Data items:
(begin)

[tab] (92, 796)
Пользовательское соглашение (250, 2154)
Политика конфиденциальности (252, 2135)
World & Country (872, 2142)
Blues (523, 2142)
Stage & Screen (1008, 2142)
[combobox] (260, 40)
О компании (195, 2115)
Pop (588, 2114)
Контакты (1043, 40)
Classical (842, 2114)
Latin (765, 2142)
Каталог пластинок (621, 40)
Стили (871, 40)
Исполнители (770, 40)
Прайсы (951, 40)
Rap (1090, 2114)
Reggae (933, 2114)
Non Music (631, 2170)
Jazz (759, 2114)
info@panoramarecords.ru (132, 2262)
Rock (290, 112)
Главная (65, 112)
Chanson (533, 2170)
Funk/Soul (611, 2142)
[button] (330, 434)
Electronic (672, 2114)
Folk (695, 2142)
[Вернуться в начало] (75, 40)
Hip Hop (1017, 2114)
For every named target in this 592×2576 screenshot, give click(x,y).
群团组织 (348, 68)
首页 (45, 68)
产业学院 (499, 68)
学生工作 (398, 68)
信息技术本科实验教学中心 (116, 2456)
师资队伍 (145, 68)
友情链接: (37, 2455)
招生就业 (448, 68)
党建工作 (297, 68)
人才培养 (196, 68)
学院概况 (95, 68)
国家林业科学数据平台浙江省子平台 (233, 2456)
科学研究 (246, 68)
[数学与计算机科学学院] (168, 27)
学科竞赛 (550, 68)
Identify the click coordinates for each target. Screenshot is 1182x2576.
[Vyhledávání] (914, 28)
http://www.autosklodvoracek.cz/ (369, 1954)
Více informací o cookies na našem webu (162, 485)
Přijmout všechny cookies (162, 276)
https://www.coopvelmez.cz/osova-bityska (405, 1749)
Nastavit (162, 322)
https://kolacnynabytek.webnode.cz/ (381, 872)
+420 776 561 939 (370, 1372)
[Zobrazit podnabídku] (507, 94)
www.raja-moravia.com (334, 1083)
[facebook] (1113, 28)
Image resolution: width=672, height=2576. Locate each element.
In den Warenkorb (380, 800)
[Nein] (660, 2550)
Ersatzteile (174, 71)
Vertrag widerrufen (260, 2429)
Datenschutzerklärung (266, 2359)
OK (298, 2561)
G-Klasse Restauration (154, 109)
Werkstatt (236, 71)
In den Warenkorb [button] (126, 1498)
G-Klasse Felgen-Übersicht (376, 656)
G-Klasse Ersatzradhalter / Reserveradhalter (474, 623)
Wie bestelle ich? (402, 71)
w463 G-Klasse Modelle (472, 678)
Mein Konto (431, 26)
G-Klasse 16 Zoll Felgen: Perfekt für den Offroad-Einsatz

(end)

• **GIVEN REQUEST**: Please reproduce every line of the data items above, character for character.

• **OUTPUT BELOW**:
[tab] (92, 796)
Пользовательское соглашение (250, 2154)
Политика конфиденциальности (252, 2135)
World & Country (872, 2142)
Blues (523, 2142)
Stage & Screen (1008, 2142)
[combobox] (260, 40)
О компании (195, 2115)
Pop (588, 2114)
Контакты (1043, 40)
Classical (842, 2114)
Latin (765, 2142)
Каталог пластинок (621, 40)
Стили (871, 40)
Исполнители (770, 40)
Прайсы (951, 40)
Rap (1090, 2114)
Reggae (933, 2114)
Non Music (631, 2170)
Jazz (759, 2114)
info@panoramarecords.ru (132, 2262)
Rock (290, 112)
Главная (65, 112)
Chanson (533, 2170)
Funk/Soul (611, 2142)
[button] (330, 434)
Electronic (672, 2114)
Folk (695, 2142)
[Вернуться в начало] (75, 40)
Hip Hop (1017, 2114)
For every named target in this 592×2576 screenshot, give click(x,y).
群团组织 (348, 68)
首页 (45, 68)
产业学院 (499, 68)
学生工作 (398, 68)
信息技术本科实验教学中心 (116, 2456)
师资队伍 (145, 68)
友情链接: (37, 2455)
招生就业 (448, 68)
党建工作 (297, 68)
人才培养 (196, 68)
学院概况 (95, 68)
国家林业科学数据平台浙江省子平台 (233, 2456)
科学研究 (246, 68)
[数学与计算机科学学院] (168, 27)
学科竞赛 (550, 68)
Identify the click coordinates for each target. Screenshot is 1182x2576.
[Vyhledávání] (914, 28)
http://www.autosklodvoracek.cz/ (369, 1954)
Více informací o cookies na našem webu (162, 485)
Přijmout všechny cookies (162, 276)
https://www.coopvelmez.cz/osova-bityska (405, 1749)
Nastavit (162, 322)
https://kolacnynabytek.webnode.cz/ (381, 872)
+420 776 561 939 (370, 1372)
[Zobrazit podnabídku] (507, 94)
www.raja-moravia.com (334, 1083)
[facebook] (1113, 28)
Image resolution: width=672, height=2576. Locate each element.
In den Warenkorb (380, 800)
[Nein] (660, 2550)
Ersatzteile (174, 71)
Vertrag widerrufen (260, 2429)
Datenschutzerklärung (266, 2359)
OK (298, 2561)
G-Klasse Restauration (154, 109)
Werkstatt (236, 71)
In den Warenkorb [button] (126, 1498)
G-Klasse Felgen-Übersicht (376, 656)
G-Klasse Ersatzradhalter / Reserveradhalter (474, 623)
Wie bestelle ich? (402, 71)
w463 G-Klasse Modelle (472, 678)
Mein Konto (431, 26)
G-Klasse 16 Zoll Felgen: Perfekt für den Offroad-Einsatz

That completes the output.